I been looking for a while and finally decided to get me a Takamura HSPS Pro 210mm, I am a cook with 5 years of experience and for most of it, had a couple of globals to do the job, Cant complain about them as I have take care of them quite good and been good knives so far.

But now I want to buy myself a more serous one and start getting deeper into caring and sharpening a proper knife, hence my decision on the takamura.

I'm living in Germany, and so far I cannot find the Takamura HSPS pro anywhere in Europe, when I google the model it always directs me to CKTG or MTC in the states obviously, so far I'd found a Takamura Blazen PM on a German site, for roughly the same price as the american counterparts

http://gx2.japan-messer-shop.de/Tak...chmiedet-und--signiert--24-cm-Klinge-676.html

Now my question is, Do the models change their names for Europe??? or the knife is exclusive for the American market?????

BTW, I like the Takamura Blazen that the German site offers, but obviously I couldn't fine any reviews on the knife, Has anyone had any experience with it, and what is your opinion about the Takamura Blazen????

Thanks and much apprish


----------



## millionsknives (Apr 25, 2014)

If it helps your search, a number of vendors and makers state that sg2 and r2 are the same steel with different names.
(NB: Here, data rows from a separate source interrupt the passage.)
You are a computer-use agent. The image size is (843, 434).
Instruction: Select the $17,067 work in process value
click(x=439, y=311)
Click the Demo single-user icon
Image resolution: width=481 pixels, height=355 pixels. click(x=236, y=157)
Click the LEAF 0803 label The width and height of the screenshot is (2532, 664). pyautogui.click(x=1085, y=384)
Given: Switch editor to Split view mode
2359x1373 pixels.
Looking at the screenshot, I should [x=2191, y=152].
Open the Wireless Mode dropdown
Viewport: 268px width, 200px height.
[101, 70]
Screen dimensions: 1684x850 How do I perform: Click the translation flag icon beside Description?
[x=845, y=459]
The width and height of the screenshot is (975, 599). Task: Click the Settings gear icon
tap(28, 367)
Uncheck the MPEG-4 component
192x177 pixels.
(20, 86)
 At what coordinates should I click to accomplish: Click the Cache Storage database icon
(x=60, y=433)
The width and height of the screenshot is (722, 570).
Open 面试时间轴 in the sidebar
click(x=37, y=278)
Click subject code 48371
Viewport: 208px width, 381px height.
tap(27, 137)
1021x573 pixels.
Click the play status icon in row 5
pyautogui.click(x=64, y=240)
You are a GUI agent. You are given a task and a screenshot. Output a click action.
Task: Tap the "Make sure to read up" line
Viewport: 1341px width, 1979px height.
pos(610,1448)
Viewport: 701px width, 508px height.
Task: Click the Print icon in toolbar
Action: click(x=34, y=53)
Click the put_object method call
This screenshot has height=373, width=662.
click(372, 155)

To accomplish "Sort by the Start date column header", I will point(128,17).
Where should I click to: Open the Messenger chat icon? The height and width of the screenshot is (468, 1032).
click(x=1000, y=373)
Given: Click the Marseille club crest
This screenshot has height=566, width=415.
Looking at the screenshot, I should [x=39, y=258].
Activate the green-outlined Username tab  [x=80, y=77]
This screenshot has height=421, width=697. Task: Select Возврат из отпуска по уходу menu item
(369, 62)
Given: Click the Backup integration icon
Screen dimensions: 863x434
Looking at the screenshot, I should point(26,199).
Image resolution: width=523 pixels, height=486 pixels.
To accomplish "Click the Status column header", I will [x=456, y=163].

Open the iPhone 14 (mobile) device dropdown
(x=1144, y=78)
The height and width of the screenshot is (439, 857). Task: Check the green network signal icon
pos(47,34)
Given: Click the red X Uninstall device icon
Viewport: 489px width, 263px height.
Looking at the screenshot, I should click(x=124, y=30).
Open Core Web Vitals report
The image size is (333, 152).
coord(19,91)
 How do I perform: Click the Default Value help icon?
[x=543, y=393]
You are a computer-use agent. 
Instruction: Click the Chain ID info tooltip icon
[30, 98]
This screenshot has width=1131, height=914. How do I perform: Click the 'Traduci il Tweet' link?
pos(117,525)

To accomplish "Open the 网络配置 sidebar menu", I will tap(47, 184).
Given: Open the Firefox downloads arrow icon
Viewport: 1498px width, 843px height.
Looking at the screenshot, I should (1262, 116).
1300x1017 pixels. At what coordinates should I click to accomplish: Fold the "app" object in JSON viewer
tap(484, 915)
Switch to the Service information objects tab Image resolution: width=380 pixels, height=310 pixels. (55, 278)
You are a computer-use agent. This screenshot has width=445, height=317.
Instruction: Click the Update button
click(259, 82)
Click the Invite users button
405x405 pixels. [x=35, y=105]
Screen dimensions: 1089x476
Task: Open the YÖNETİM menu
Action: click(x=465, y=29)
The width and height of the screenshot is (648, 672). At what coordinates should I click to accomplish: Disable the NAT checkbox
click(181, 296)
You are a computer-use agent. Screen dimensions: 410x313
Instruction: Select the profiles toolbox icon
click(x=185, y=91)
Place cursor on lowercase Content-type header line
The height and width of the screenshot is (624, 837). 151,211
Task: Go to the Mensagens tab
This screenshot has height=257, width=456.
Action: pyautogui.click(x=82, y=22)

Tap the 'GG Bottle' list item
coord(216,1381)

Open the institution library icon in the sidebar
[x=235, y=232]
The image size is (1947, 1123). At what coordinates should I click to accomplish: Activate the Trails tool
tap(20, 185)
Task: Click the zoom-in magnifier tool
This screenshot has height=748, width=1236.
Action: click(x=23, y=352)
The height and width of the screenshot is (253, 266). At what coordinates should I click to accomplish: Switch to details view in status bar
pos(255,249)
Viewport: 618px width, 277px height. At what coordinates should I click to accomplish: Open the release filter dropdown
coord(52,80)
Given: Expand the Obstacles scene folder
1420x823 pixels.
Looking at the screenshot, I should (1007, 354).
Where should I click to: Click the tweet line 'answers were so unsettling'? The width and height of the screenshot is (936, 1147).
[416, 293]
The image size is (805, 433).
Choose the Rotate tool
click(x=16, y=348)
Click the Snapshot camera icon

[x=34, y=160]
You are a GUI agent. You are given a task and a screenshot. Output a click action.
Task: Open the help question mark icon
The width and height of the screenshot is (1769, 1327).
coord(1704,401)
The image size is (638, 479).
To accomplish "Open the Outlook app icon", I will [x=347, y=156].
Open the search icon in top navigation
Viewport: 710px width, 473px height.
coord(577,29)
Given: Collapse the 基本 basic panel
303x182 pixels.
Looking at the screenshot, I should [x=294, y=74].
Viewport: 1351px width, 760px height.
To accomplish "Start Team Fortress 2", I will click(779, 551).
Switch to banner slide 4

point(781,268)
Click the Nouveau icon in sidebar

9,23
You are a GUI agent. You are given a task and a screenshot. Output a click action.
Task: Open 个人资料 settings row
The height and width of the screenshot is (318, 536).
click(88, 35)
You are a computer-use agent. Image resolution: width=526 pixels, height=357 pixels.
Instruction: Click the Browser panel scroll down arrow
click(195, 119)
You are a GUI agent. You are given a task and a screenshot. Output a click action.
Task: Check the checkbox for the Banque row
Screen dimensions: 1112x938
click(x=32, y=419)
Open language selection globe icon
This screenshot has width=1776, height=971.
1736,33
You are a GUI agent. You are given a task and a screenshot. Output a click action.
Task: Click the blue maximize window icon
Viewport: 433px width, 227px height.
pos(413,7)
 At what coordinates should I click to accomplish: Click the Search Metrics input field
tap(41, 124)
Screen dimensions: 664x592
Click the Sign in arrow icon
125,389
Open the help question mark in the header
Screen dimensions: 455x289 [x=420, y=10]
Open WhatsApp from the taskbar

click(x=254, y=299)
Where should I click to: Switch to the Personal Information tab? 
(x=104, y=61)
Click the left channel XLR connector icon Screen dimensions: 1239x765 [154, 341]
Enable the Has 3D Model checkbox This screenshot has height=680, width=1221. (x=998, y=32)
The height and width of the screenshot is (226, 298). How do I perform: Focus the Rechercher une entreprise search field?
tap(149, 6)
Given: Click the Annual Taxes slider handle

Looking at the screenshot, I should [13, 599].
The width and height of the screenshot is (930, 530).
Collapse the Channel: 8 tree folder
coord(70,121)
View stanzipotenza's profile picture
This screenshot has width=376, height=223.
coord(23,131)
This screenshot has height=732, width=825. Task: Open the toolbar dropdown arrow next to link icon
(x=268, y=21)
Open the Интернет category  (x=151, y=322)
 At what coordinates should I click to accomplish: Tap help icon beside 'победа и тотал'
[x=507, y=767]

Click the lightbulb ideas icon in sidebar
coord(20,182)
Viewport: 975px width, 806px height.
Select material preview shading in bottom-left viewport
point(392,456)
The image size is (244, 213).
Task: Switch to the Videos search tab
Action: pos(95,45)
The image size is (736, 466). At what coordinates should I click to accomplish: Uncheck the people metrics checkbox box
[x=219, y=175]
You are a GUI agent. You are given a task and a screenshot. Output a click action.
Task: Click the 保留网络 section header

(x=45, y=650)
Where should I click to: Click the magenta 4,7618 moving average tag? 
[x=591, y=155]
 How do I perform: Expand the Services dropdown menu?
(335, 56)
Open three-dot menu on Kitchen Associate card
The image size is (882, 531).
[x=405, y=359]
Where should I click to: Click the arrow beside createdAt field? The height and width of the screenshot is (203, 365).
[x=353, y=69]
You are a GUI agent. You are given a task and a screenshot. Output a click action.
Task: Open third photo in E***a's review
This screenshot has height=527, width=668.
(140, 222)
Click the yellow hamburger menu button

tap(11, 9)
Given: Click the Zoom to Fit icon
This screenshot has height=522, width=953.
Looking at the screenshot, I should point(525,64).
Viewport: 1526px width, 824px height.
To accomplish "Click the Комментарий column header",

Hsps refers to powdered steels in general.

Usually mentioned in the class of powdered steel lasers is tanaka r2, costs more than the takamura though.


----------



## robertoo (Mar 4, 2014)

takamura can be find by dictum germany


----------



## j1358 (Sep 27, 2014)

Thanks for the replies... and for clarifying the HSPS meaning.

I have kind of a "budget" at the moment, as I have to buy a stone and a honing rod too, the Tanaka is a beautiful knife but a little out of range at the moment.

thanks as well for the tip on the Dictum site, Although they only sell the Takamura hocho 240 mm and above, as well is out of my range.

You must be thinking, "Why is he not sending it over???", well I bought already a couple of things from the states and ship them over, here in Germany they have a really strict control, needles to say, I payed taxes 2 times and wasnt really amused by it.

thanks again for your replies and keep on rocking in the free world


----------



## krx927 (Oct 13, 2014)

I am from Belgium and I bought many knives in the states and had them shipped over to Europe - expensive thing but it was still cheaper as buying them in Europe.

I always agree with the seller that they write much lower price on the package so I pay less customs.

But the shipping costs are the killer - all the shops offer shipping for 40$ or more... for one knife...

Last time I bought some Moritaka Hamono directly from their site in Japan. The shipping was much cheaper - around 15EUR. But they only produce knives from carbon steel.

Perhaps somebody can find some nice Japanese shop that will also have cheap shipping to Europe. And the site in English...


----------



## krx927 (Oct 13, 2014)

Benuser said:


> Japanesechefsknife.com


tnx


----------



## j1358 (Sep 27, 2014)

hey, I was wandering, do we get the same percentage in tax fees all over the EU territory or does it vary from country to country???


----------



## krx927 (Oct 13, 2014)

j1358 said:


> hey, I was wandering, do we get the same percentage in tax fees all over the EU territory or does it vary from country to country???


No we don't. It's country per country. Fiscal area is one of the rear areas where common EU policies do not apply...

Too bad for me living in a country with almost the highest tax burden in EU...


----------